老朽化と解体
出典: フリー百科事典『ウィキペディア(Wikipedia)』 (2021/06/13 15:26 UTC 版)
都心の超一等地にあるためバブル景気時には地上げの格好のターゲットにされ地権が複雑化したが、その後のバブル崩壊によって沙汰止みになった。補修の手が加えられぬまま外壁の老朽化が進んだため、外壁を剥落事故防止用のネットで覆っていた。ただ、老朽化し廃墟の様相を呈した雰囲気が、逆に多くの人を惹きつけることにもなった。 この老朽化した外装とは裏腹に、構造体としての鉄筋コンクリートは、建築当時は主流であった上質な川砂を使っていることもあり、築80年以上経ても長らく大きな劣化は見られなかった。 しかし、2011年3月11日に発生した東日本大震災では震度5強の揺れにより被災し(ビルから徒歩数分の距離にあり、同じく昭和初期に建てられた九段会館は、天井が崩落し死者を出す被害を出した)、耐震性の保証が難しくなったことから、所有者においてビルの維持は難しいとして解体が決定した。 2011年9月、解体工事が開始されるとの告知貼り出しと、ビル左約3分の1について養生、足場組立が行われた。同月下旬、同部分に限り解体開始。

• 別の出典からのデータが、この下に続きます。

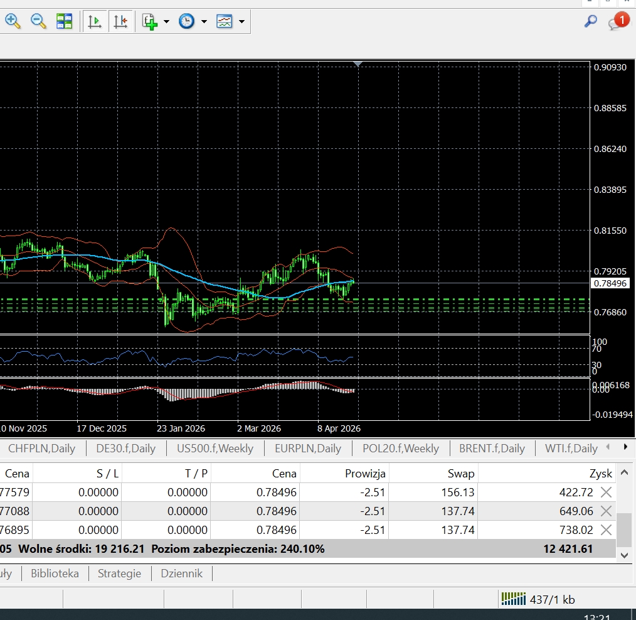The image size is (636, 620).
Task: Click the Periods clock icon
Action: click(186, 21)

残存部分で営業していた1階テナントも順次閉店、退去開始。。 2011年12月、全面解体の見通しの旨がマスメディア(紙媒体/web媒体)で報じられ、解体を惜しむ声がウェブ上に多数上がった。併せて、使用可能な居室を使ってのギャラリーとしての展示会が連日開かれていた。そのため通常は立ち入る事が出来ない建物内を一部見学可能にしていた。 翌2012年1月には全面的な解体を開始。同年2月上旬には完全に解体され更地化、85年に渡るビルの歴史を閉じた。 2013年4月、本ビルの跡地を学校法人専修大学が取得した。 2020年4月、跡地に2020年専修大学神田高層新校舎(10号館)が竣工し、運用が開始された。